Cisco Slips on Earnings, Revs - Analyst Blog

Networking gear giant Cisco Systems (CSCO) reported fiscal 1st quarter 2011 earnings after the bell Wednesday, missing the Zacks Consensus Estimates slightly on both the top and bottom lines. Cisco brought in $10.75 billion in revenues in the quarter, below the $10.76 billion expected, and the company reported earnings of 34 cents per share (GAAP), short of the consensus by a penny.

Investors and analysts alike had been cautiously optimistic ahead of the earnings announcement from the global leader in router and switcher production. Cisco shares had been up nearly 1% in the week to date prior to the announcement, and 2 of 14 analysts had upwardly revised quarterly estimates in the past month. Shares have tumbled 4% (roughly $1 per share) in the after-market.

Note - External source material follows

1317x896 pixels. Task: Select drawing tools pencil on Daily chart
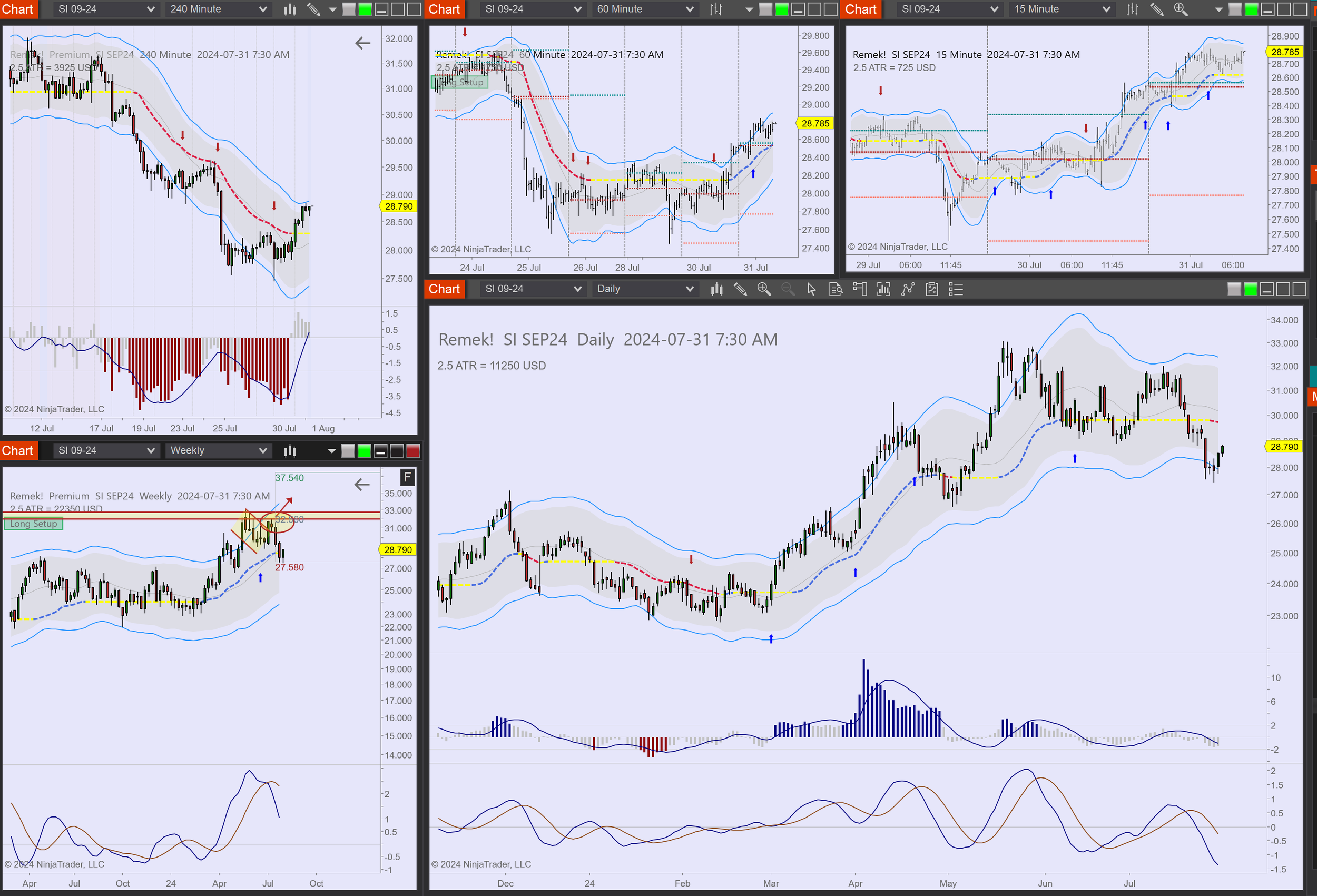click(740, 290)
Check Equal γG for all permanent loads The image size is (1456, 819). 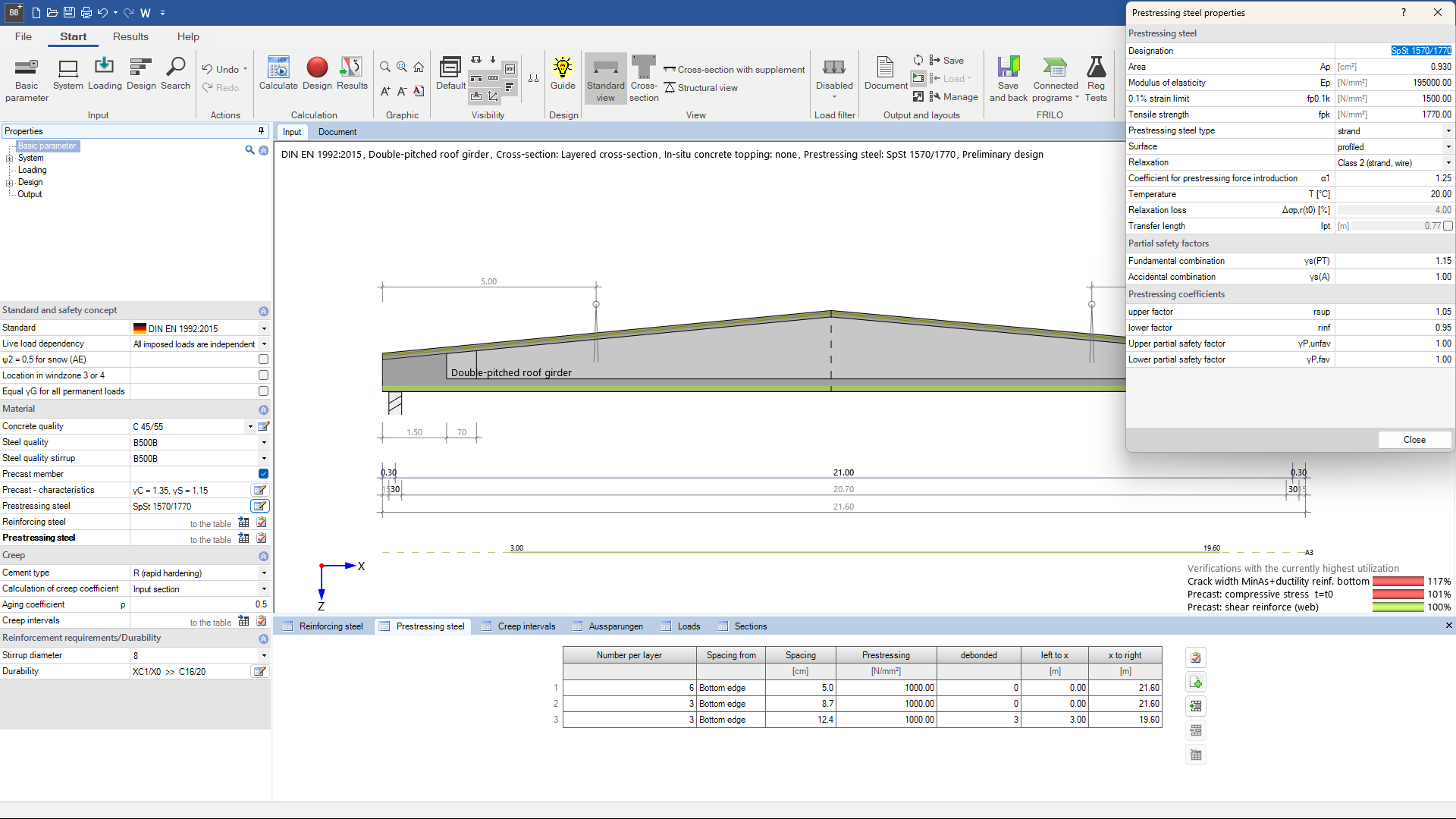[263, 391]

This was the first earnings miss in at least the past 5 quarters. During fiscal 2010, Cisco beat expectations by an average of 11.6% per quarter. The short-term rating before the report was a Zacks #3 Rank (Hold), while the longer-term outlook was an Outperform recommendation on Cisco shares.

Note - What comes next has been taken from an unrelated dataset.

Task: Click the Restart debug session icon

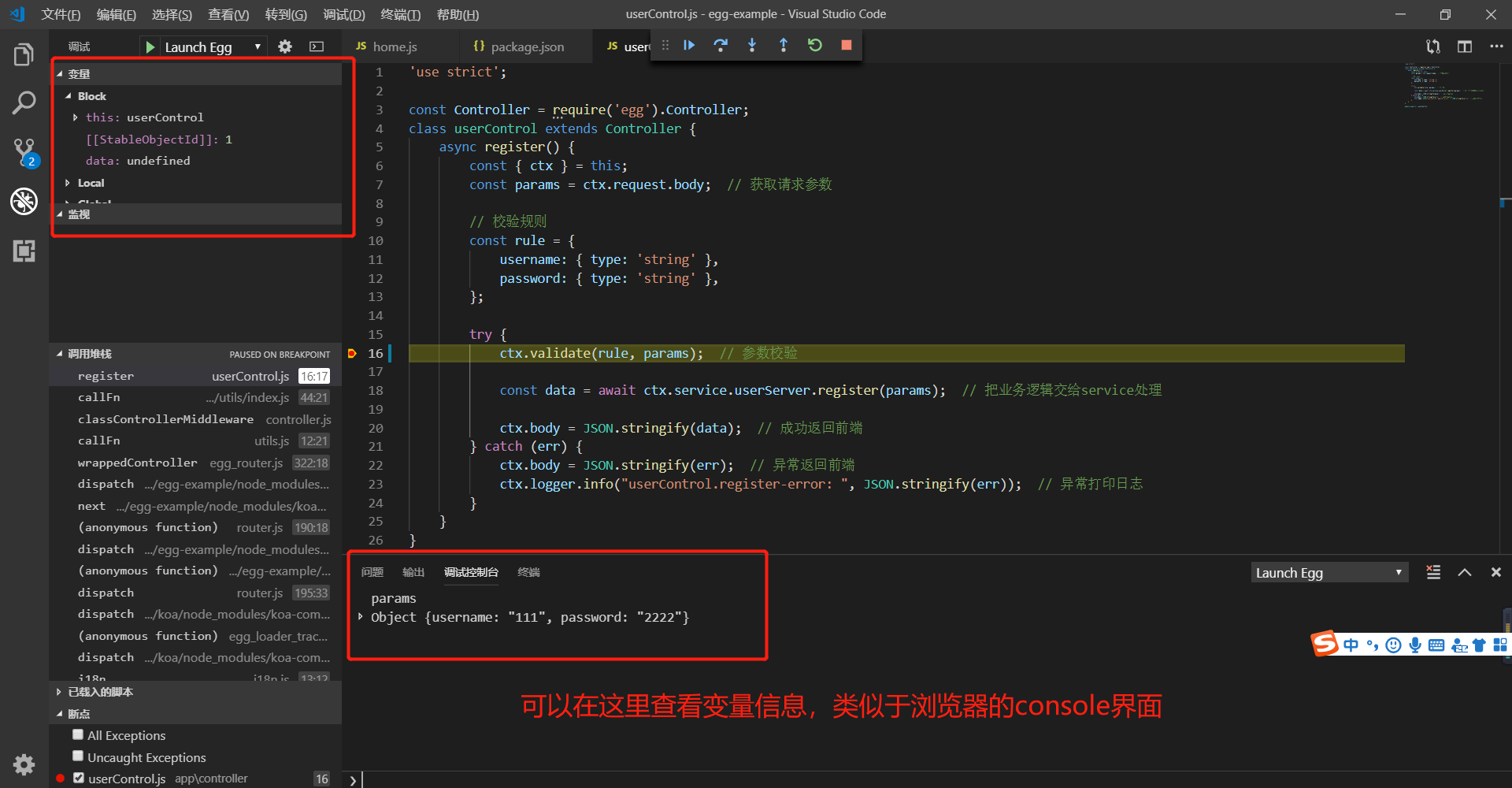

In order to compete with other tech giants like Apple, Inc. (AAPL) and Google, Inc. (GOOG) which have branched out into finished consumer products businesses, Cisco bought out two private firms in the 1st quarter, ExtendMedia and Arch Rock. But Cisco also bought back 113 million shares for $2.5 billion in the quarter. And with the after-market sell-off, CSCO shares are now showing a loss year-to-date.

The earnings call should hopefully answer most questions this slightly disappointing report raises. Thursday morning, before the bell, we will publish an in-depth take on Cisco's numbers, as well as the company's outlook.